If personal autonomy is the basis for permitting assisted suicide, why would a person only have personal autonomy if he has been diagnosed (or misdiagnosed) as having a terminal condition?

If assisted suicide is proclaimed by the force of law to be a good solution to the problem of human suffering then isn’t it both unreasonable and cruel to limit it to the dying? Once we have changed assisted suicide from a bad thing to be prevented to, at least in some cases, a good thing to be facilitated, isn’t it easy to see how the early “safeguards” could be seen as obstacles to be surmounted?

On what basis could one deny a good and compassionate medical treatment to those who are suffering from chronic conditions? Or from children? Or from those who never have been or are no longer competent?

If a lethal dose of drugs is considered a good medical treatment, isn’t the requirement of “self-administration” both illogical and overly restrictive? What about the person who is physically unable to self-administer the lethal dose? After all, is there any other medical treatment that a physician can prescribe for, but not administer to, a patient?

Expansion predicted

Contrary to what some may believe, talk of expanding assisted-suicide is not a notion that originates with opponents of such a practice. It is actually the leaders of the right to die movement who have discussed that goal, often openly. For example, in his 1991 book, Final Exit, Derek Humphry, the cofounder of the Hemlock Society (now known as Compassion & Choices), explained that restrictive laws would eventually encompass people with disabilities. Humphry wrote, “When we have statutes on the books permitting lawful physician aid-in-dying for the terminally ill, I believe that along with this reform there will come a more tolerant attitude to the other exceptional cases.”

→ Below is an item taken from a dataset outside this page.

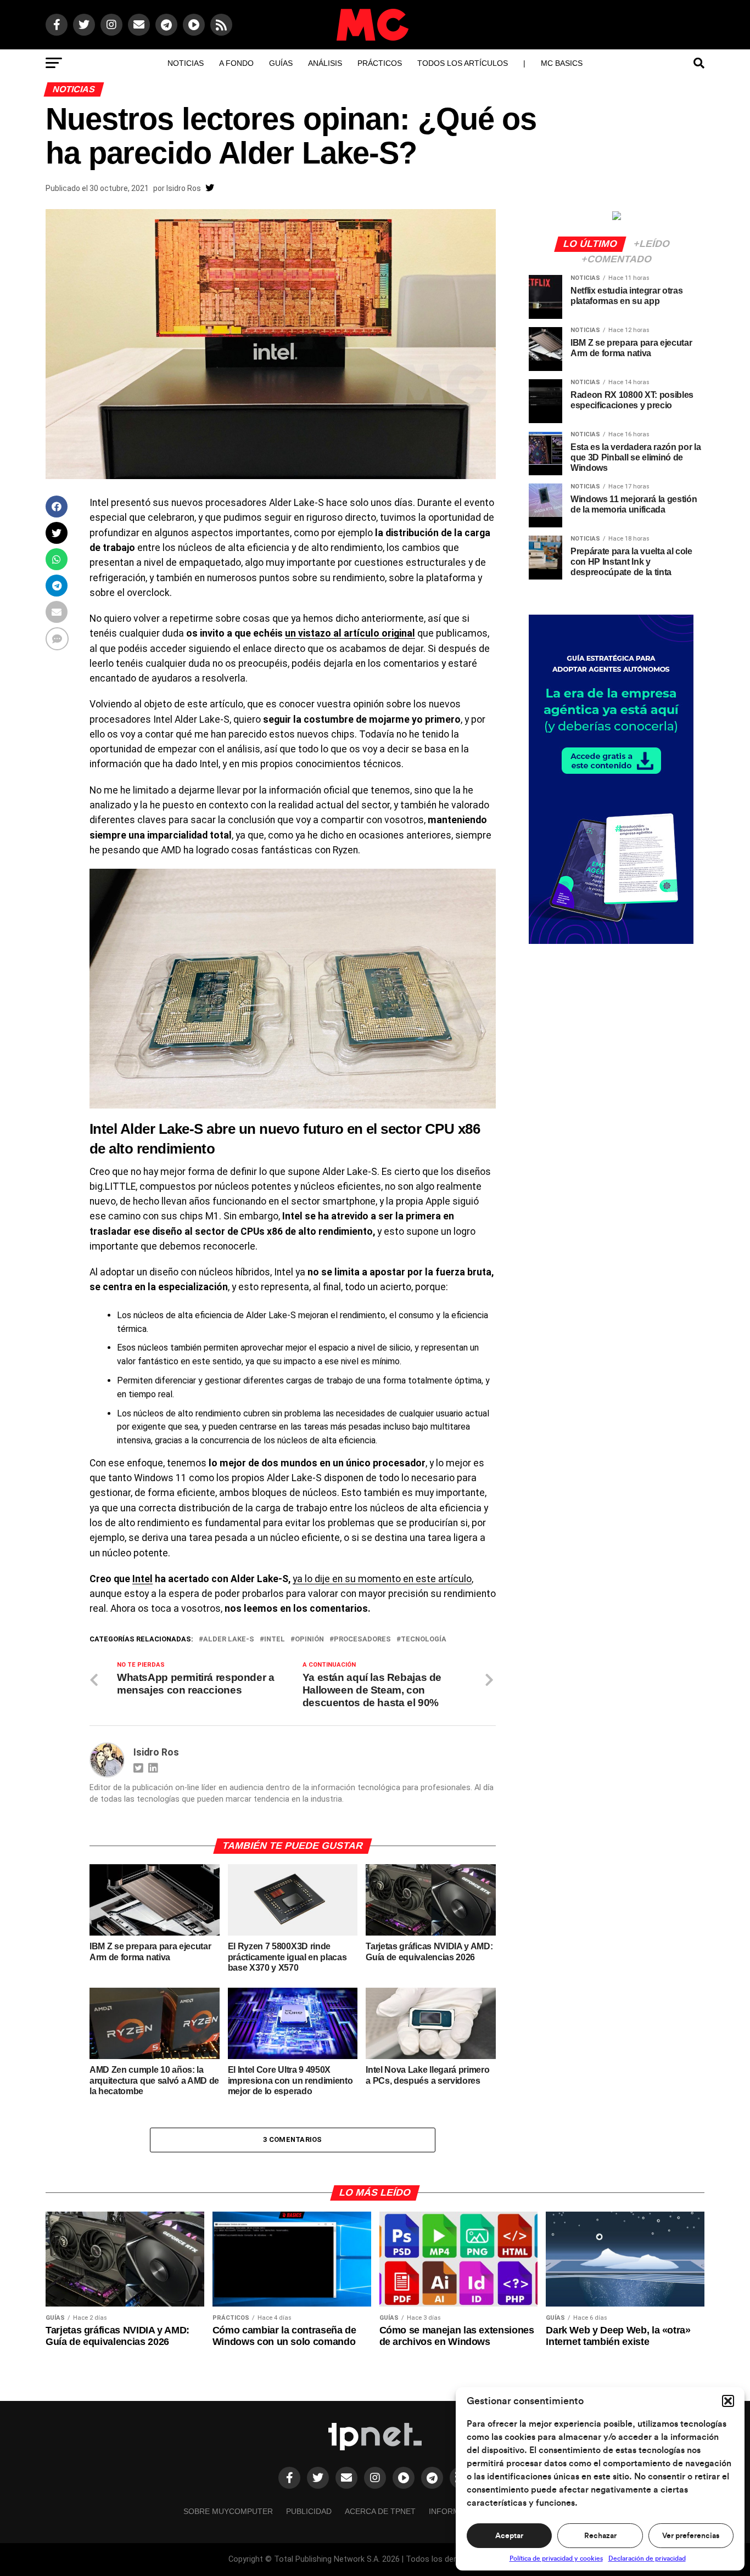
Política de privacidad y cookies (556, 2558)
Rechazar (600, 2536)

In a December 2007 cover story, the New York Times Magazine explained that former Washington State Governor Booth Gardner, who is heading up a campaign to legalize assisted suicide in that state, envisions his campaign as part of a larger agenda. “Gardner’s campaign is a compromise; he sees it as a first step. If he can sway Washington to embrace a restrictive law, then other states will follow. And gradually, he says, the nation’s resistance will subside, the culture will shift and laws with more latitude will be passed….”

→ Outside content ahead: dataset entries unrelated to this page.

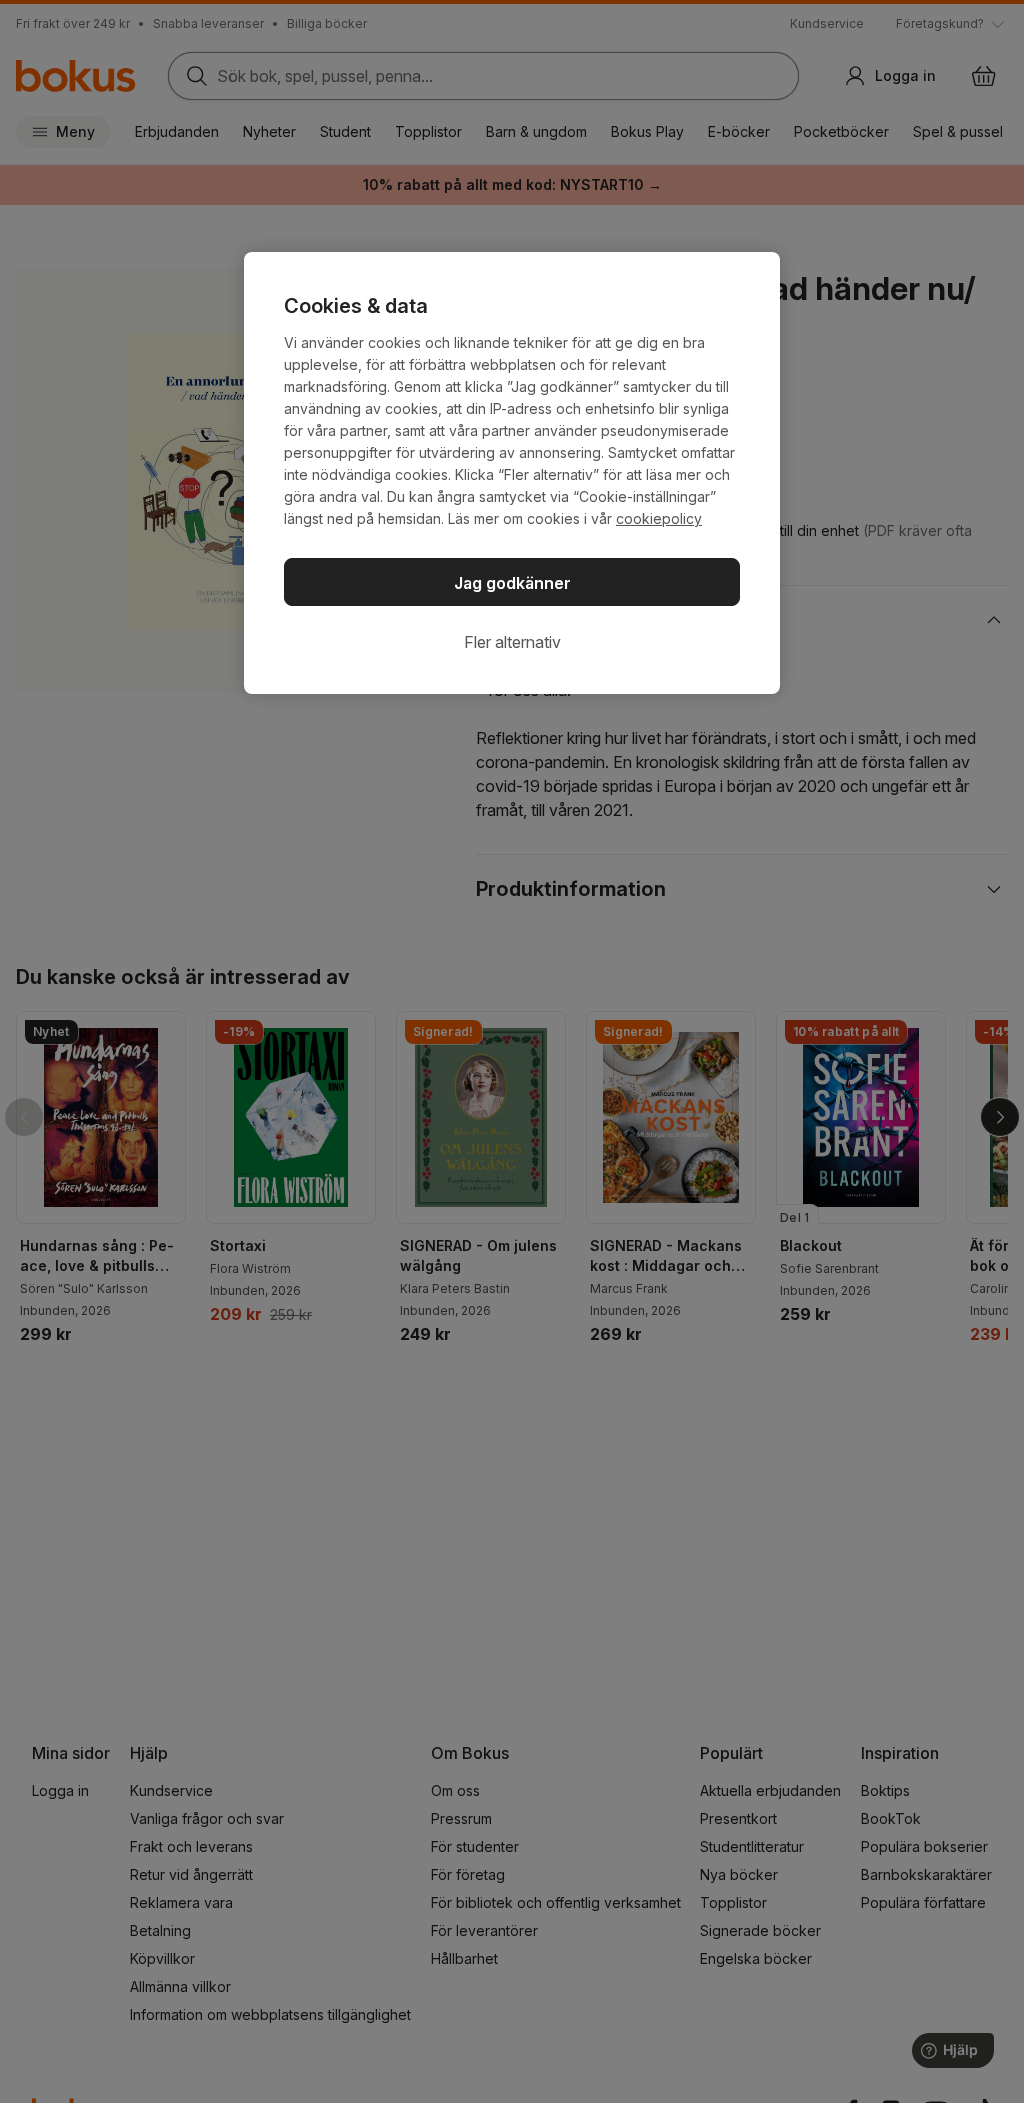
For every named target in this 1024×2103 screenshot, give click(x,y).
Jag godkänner (512, 583)
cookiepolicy (659, 518)
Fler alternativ (512, 642)
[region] (512, 473)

In the 2008 book, Giving Death a Helping Hand, Margaret Battin (the author of the study described above) wrote that she doesn’t believe assisted suicide should be “safe, legal and rare.” Rather, she said it should be available, “as a preemptively prudent, significant, culminative experience.” In the same book, Battin spoke approvingly of a situation in which two young men were planning a fishing trip several months in advance. One of the young men made certain that the trip would not conflict with his father’s scheduled death.

Transforming assisted suicide from a crime into a medical treatment clearly is intended to lead to death on demand. Oregon’s law should be recognized for what it is – a deadly Trojan Horse.